The hospital’s storage resource pool supports elastic capacity expansion, meaning more hospital services can be launched in the future as intelligent services continue to experience rapid development in hospitals.
Data protection
In today's big data era, service data should be stored through flash storage acceleration, while hospital data must be protected in all scenarios to enhance business continuity and security.
Tongren Hospital uses Huawei's OceanStor all-flash storage systems to support active-active disaster recovery for databases and the virtualization layers of core services such as HIS and PACS. This eliminates single point of failure risks while the hospital's core services run 24/7 without interruption. Continuous Data Protection (CDP) and remote replication functions of the all-flash storage systems allow important data to be stored on backup devices, ensuring zero data loss. The disaster recovery management software OceanStor BCManager implements end-to-end disaster recovery management and one-click drills in all scenarios, greatly reducing the workload of O&M staff in the hospital.
Security and reliability
Tongren Hospital's data protection policy covers the full disaster recovery of core data and hot backup of important data. It has achieved this based on Huawei's all-flash data center target architecture, with active-active configuration enabled for key service storage: HIS uses Huawei's OceanStor Dorado 18000 all-flash storage active-active system, while PACS uses Huawei's OceanStor 18510F all-flash storage acceleration active-active system, which supports block/file active-active configuration. The databases and virtualization layer also use Huawei's OceanStor Dorado 18000 all-flash active-active system, while Huawei's OceanStor 5310F active-active system and other products are used in the intelligent medical education system.
Active-active storage configuration means that two all-flash arrays provide redundancy for each other. Even if one array becomes faulty, core services can continue to run 24/7 without interruption or data loss. For important hospital data, the data center uses Huawei's storage systems to implement more secure data backup and protection and reduce the backup period from one day to three seconds, providing assurance against any future risks that the hospital may face.

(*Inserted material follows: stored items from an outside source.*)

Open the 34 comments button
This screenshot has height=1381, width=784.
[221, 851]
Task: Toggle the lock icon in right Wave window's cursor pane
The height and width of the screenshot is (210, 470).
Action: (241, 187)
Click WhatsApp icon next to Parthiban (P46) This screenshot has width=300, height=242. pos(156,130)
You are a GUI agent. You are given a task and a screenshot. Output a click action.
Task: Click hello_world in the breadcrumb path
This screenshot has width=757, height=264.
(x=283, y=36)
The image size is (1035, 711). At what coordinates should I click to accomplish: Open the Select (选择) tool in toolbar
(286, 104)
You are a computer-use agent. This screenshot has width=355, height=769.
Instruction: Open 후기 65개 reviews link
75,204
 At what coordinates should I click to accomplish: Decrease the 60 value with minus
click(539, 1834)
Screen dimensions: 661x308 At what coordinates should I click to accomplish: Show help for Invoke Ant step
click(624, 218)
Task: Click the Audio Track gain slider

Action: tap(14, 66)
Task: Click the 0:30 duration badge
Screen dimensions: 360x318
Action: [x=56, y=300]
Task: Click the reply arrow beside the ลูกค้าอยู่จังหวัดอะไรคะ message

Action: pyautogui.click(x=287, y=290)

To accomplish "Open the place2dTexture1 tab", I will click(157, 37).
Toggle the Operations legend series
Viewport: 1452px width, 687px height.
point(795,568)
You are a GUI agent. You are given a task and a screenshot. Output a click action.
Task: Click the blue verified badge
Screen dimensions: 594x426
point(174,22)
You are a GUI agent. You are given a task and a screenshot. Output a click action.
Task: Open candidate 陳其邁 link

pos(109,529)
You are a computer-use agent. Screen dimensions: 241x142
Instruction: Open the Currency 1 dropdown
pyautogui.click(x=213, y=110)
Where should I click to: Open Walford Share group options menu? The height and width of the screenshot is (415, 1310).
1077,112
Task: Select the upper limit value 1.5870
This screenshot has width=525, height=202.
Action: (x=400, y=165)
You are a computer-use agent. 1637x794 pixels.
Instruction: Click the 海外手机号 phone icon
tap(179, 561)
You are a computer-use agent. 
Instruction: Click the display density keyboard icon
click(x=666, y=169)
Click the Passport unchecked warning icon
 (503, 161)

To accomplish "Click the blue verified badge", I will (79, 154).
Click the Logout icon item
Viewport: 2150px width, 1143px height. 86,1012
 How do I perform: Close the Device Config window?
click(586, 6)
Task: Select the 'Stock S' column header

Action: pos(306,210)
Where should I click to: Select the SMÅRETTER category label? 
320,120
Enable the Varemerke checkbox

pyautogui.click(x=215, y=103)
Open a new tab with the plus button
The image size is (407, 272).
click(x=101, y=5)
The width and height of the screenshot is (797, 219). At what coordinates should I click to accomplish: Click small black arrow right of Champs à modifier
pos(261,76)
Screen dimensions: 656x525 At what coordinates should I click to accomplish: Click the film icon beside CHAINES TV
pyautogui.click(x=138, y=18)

Intelligent and low-carbon
Hospitals are an important part of China’s stated peak carbon emissions and carbon neutrality goals. While becoming intelligent, hospitals must save energy and reduce carbon emissions, a key starting point for which is to reduce carbon emissions from data centers, which are highly energy-intensive.
According to forecasts by think tanks in the digital power industry, the power consumption of data centers worldwide will increase from 670 billion kWh in 2020 to 950 billion kWh in 2025, accounting for 3% of all power consumed globally.
So how can hospitals build efficient, low-carbon data centers?
All-flash data centers are the first step. An all-flash data center uses solid state drives (SSDs) for at least 90% of its storage capacity, while delivering high-density, high-reliability, low-latency, and high-energy efficiency. At the same capacity, flash drives use 70% less power and require 50% less space than HDDs. It’s estimated that the annual CO2 emissions reduced by replacing a single HDD with a flash drive are equivalent to the annual emissions absorbed by 150 trees, and that new all-flash data centers can reduce power consumption by 21%.
Since becoming intelligent, Beijing Tongren Hospital has been able to provide patients with more efficient, secure, convenient, and high-quality services. Its adoption of all-flash data centers to build a green foundation has proven to be a valuable exploration into how to achieve peak carbon emissions and carbon neutrality in the healthcare industry.